Adaptive PolyKAN-based autoencoder for fault detection and classification in wind and solar power systems
Khadija Attouri, Majdi Mansouri, Abdelmalek Kouadri
Abstract
This paper presents an advanced fault diagnosis framework for renewable energy systems by leveraging a novel Adaptive Polynomial Kolmogorov Arnold Network (Adaptive PolyKAN). The proposed method is evaluated on two distinct applications: a wind energy conversion system and a grid-connected photovoltaic (PV) system, each characterized by complex, nonlinear fault patterns. A comprehensive comparison is conducted against a range of classical and neural classifiers, including Random Forest (RF), Support Vector Machine (SVM), and others.
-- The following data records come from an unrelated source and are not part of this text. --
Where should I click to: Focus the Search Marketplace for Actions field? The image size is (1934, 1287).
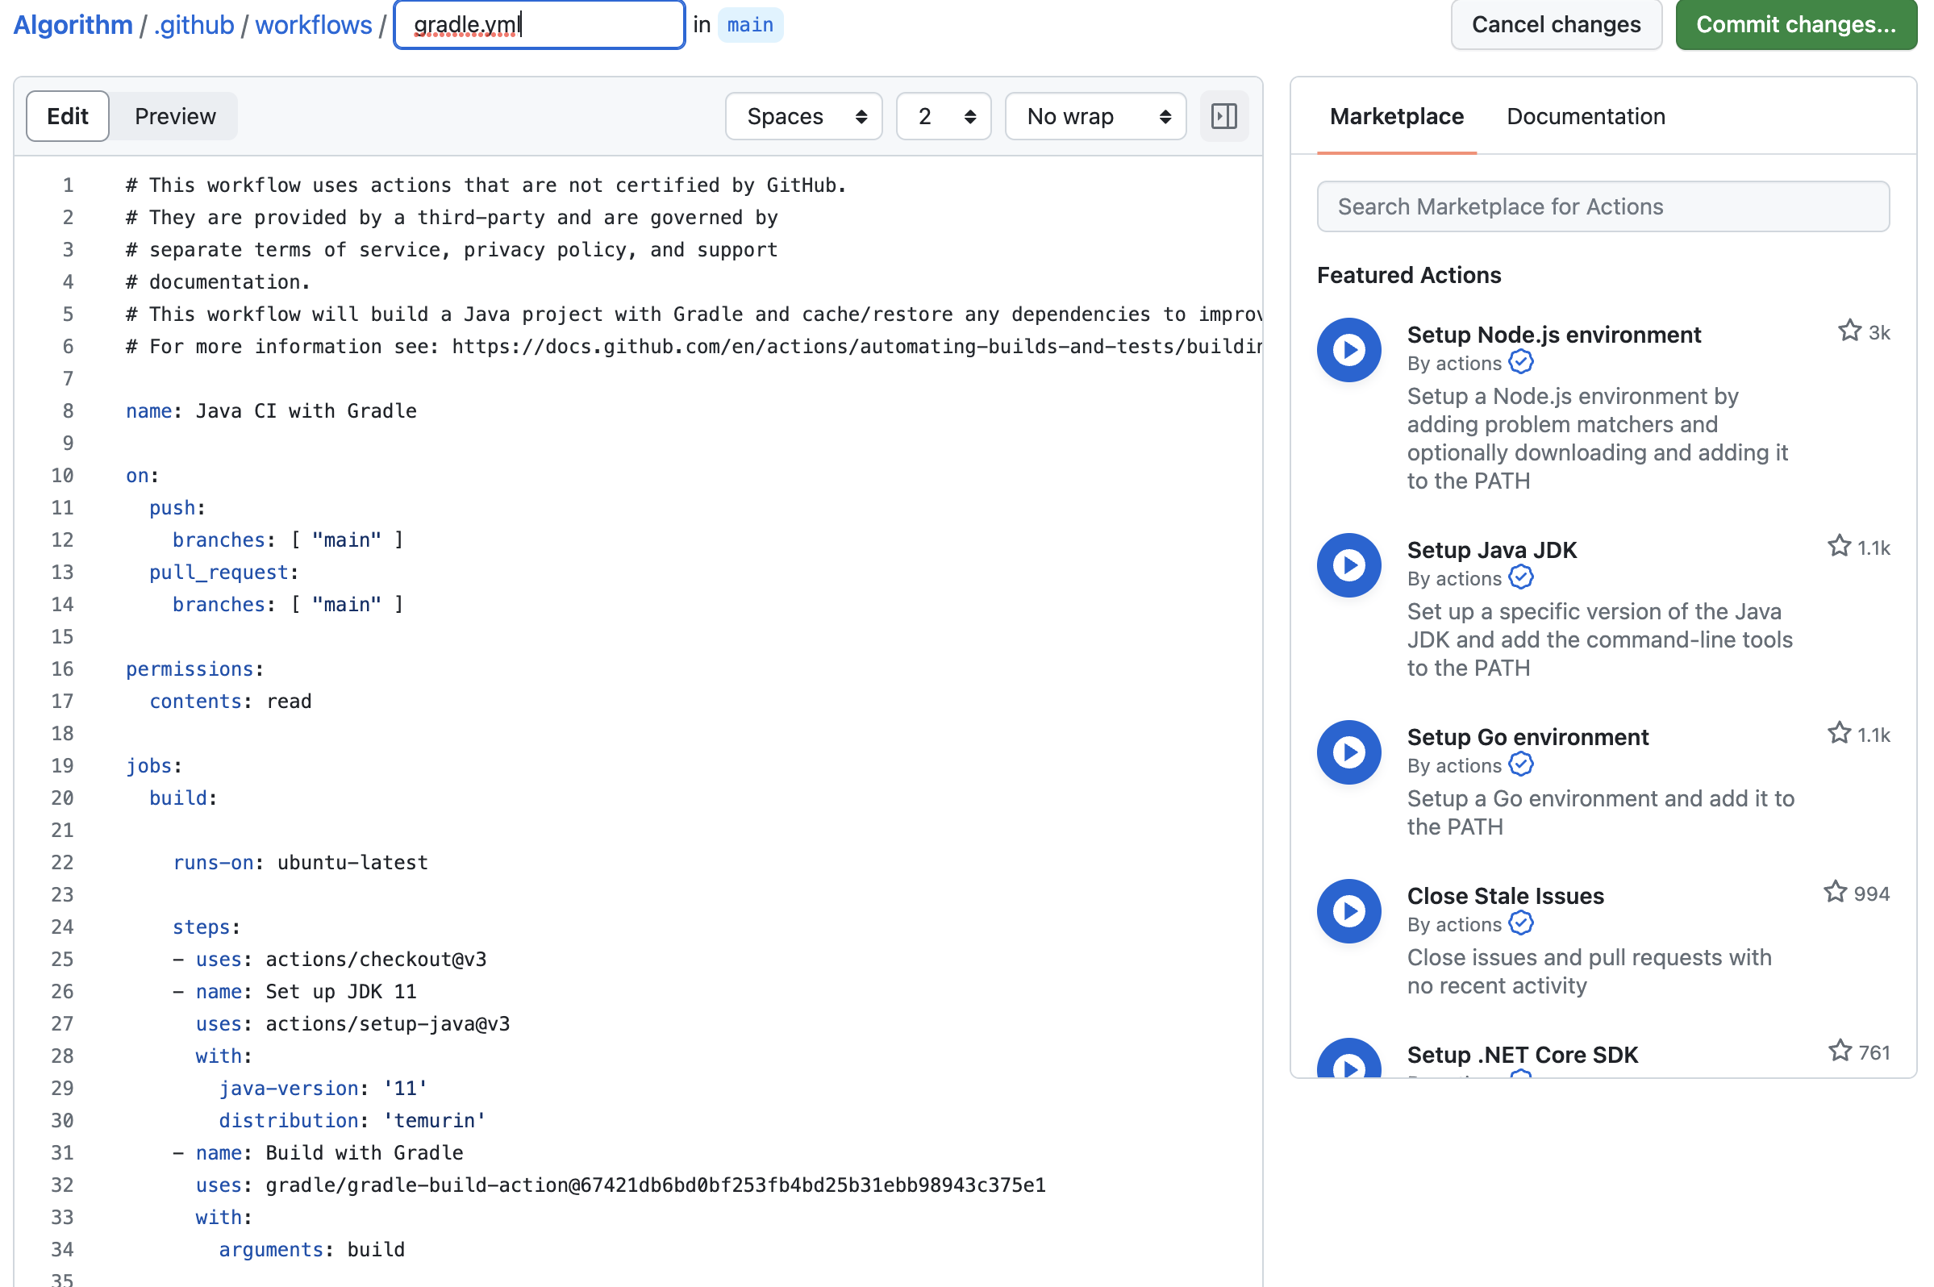tap(1602, 207)
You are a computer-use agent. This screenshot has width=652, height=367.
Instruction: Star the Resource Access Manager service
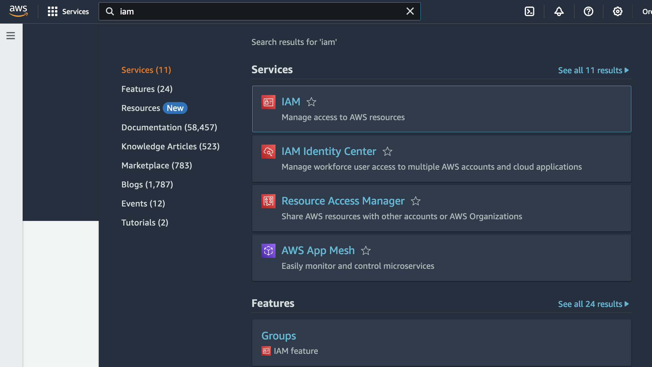(x=416, y=201)
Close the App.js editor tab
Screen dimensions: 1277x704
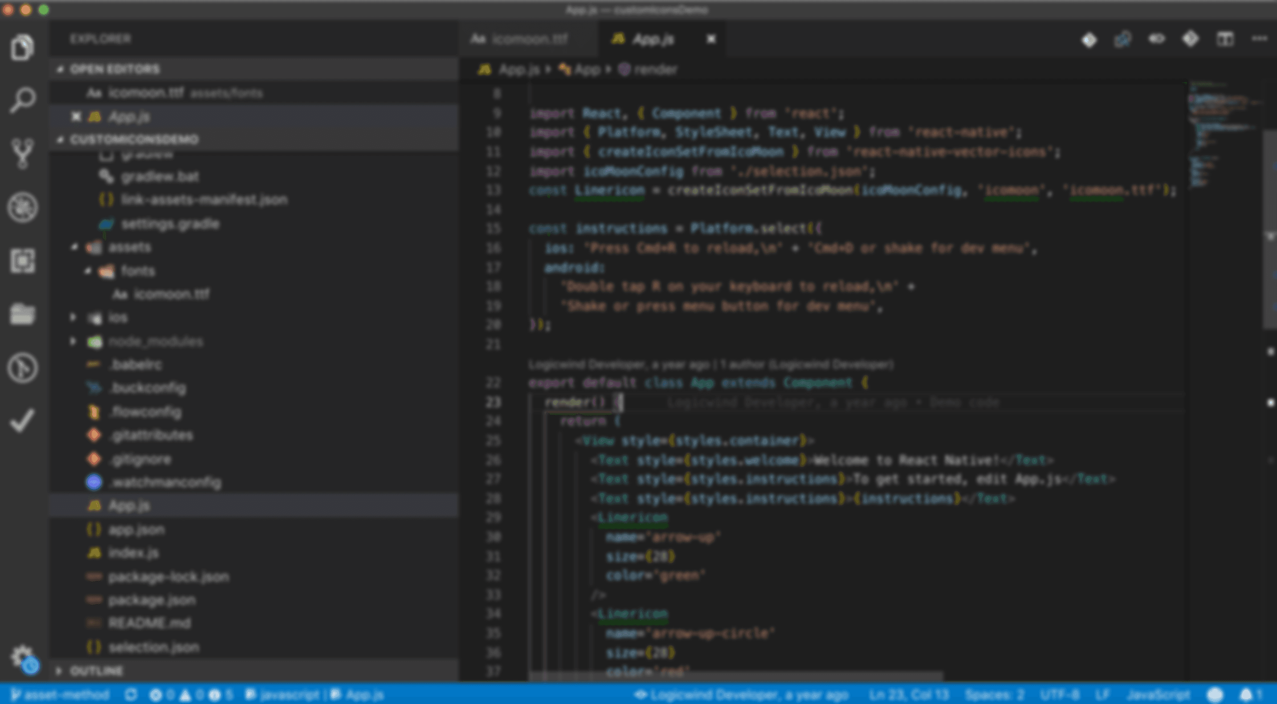(x=711, y=39)
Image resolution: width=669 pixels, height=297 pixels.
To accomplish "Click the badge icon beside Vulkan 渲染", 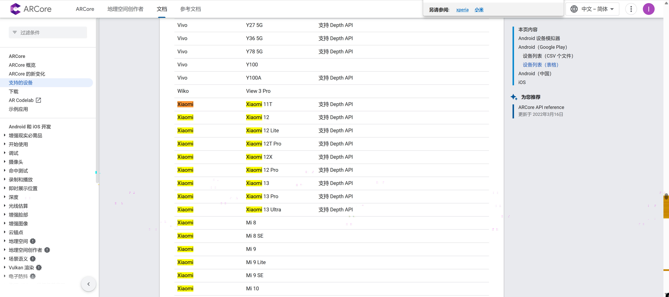I will click(x=39, y=267).
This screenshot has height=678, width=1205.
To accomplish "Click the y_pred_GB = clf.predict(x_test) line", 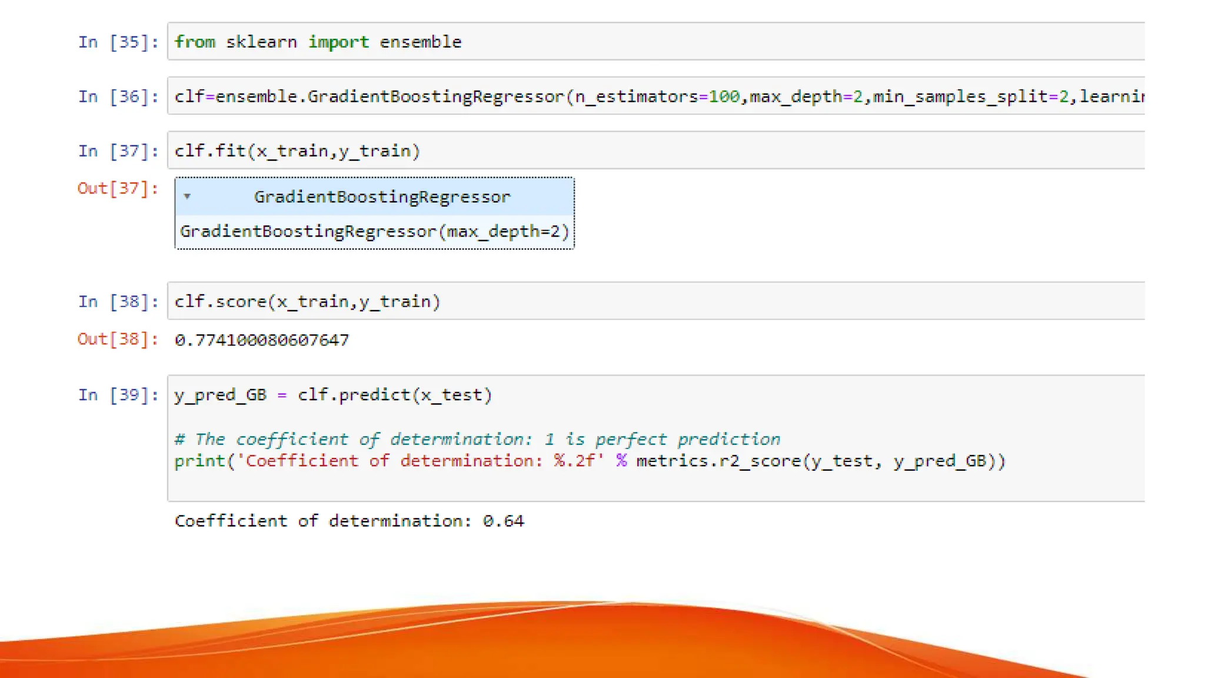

Experimental results demonstrate that Adaptive PolyKAN consistently achieves superior classification accuracy, reaching 99.96 % for wind data and 95.61 % for PV data, outperforming conventional methods across all performance metrics. To improve computational efficiency, an autoencoder-based dimensionality reduction strategy is incorporated, resulting in a reduction of execution time by over 88 % and memory usage by 40 %, while preserving high diagnostic accuracy, maintaining 99.96 % on the wind data and increasing to 96.47 % on the PV data. The results confirm the robustness, adaptability, and efficiency of the proposed framework, highlighting its potential for intelligent fault diagnosis in complex renewable energy systems.